Your answer should be an exact copy of the data.

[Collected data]
--------
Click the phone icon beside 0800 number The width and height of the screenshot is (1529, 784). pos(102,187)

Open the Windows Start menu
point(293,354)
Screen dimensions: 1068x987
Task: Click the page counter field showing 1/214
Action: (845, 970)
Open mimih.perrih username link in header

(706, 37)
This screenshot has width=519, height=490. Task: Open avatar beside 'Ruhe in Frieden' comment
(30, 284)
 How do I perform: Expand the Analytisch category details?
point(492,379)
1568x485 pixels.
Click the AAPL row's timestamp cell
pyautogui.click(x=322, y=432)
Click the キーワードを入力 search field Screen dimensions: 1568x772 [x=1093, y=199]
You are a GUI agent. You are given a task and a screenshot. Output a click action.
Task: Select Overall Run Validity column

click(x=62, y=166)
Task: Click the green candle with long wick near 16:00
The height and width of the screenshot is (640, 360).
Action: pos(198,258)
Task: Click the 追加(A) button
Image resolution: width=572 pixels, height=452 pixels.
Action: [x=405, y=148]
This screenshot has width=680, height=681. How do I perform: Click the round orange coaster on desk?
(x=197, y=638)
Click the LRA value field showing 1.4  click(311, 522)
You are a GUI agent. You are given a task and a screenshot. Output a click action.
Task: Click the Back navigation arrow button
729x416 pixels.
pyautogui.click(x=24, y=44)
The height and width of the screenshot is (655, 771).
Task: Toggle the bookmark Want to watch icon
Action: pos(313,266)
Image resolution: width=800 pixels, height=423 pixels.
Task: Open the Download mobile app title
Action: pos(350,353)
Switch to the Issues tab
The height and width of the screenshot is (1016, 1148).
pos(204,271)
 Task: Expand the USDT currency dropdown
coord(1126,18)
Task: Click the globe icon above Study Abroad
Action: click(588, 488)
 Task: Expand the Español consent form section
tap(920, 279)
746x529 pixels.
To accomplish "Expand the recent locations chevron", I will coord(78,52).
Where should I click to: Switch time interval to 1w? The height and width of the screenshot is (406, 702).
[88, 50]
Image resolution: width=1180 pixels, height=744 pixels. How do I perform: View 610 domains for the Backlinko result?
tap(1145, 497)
--------
RESULT FOR THIS EXERCISE:
Click the phone icon beside 0800 number The width and height of the screenshot is (1529, 784). pos(102,187)

Open the Windows Start menu
point(293,354)
Screen dimensions: 1068x987
Task: Click the page counter field showing 1/214
Action: (845, 970)
Open mimih.perrih username link in header

(706, 37)
This screenshot has width=519, height=490. Task: Open avatar beside 'Ruhe in Frieden' comment
(30, 284)
 How do I perform: Expand the Analytisch category details?
point(492,379)
1568x485 pixels.
Click the AAPL row's timestamp cell
pyautogui.click(x=322, y=432)
Click the キーワードを入力 search field Screen dimensions: 1568x772 [x=1093, y=199]
You are a GUI agent. You are given a task and a screenshot. Output a click action.
Task: Select Overall Run Validity column

click(x=62, y=166)
Task: Click the green candle with long wick near 16:00
The height and width of the screenshot is (640, 360).
Action: pos(198,258)
Task: Click the 追加(A) button
Image resolution: width=572 pixels, height=452 pixels.
Action: [x=405, y=148]
This screenshot has width=680, height=681. How do I perform: Click the round orange coaster on desk?
(x=197, y=638)
Click the LRA value field showing 1.4  click(311, 522)
You are a GUI agent. You are given a task and a screenshot. Output a click action.
Task: Click the Back navigation arrow button
729x416 pixels.
pyautogui.click(x=24, y=44)
The height and width of the screenshot is (655, 771).
Task: Toggle the bookmark Want to watch icon
Action: pos(313,266)
Image resolution: width=800 pixels, height=423 pixels.
Task: Open the Download mobile app title
Action: pos(350,353)
Switch to the Issues tab
The height and width of the screenshot is (1016, 1148).
pos(204,271)
 Task: Expand the USDT currency dropdown
coord(1126,18)
Task: Click the globe icon above Study Abroad
Action: click(588, 488)
 Task: Expand the Español consent form section
tap(920, 279)
746x529 pixels.
To accomplish "Expand the recent locations chevron", I will coord(78,52).
Where should I click to: Switch time interval to 1w? The height and width of the screenshot is (406, 702).
[88, 50]
Image resolution: width=1180 pixels, height=744 pixels. How do I perform: View 610 domains for the Backlinko result?
tap(1145, 497)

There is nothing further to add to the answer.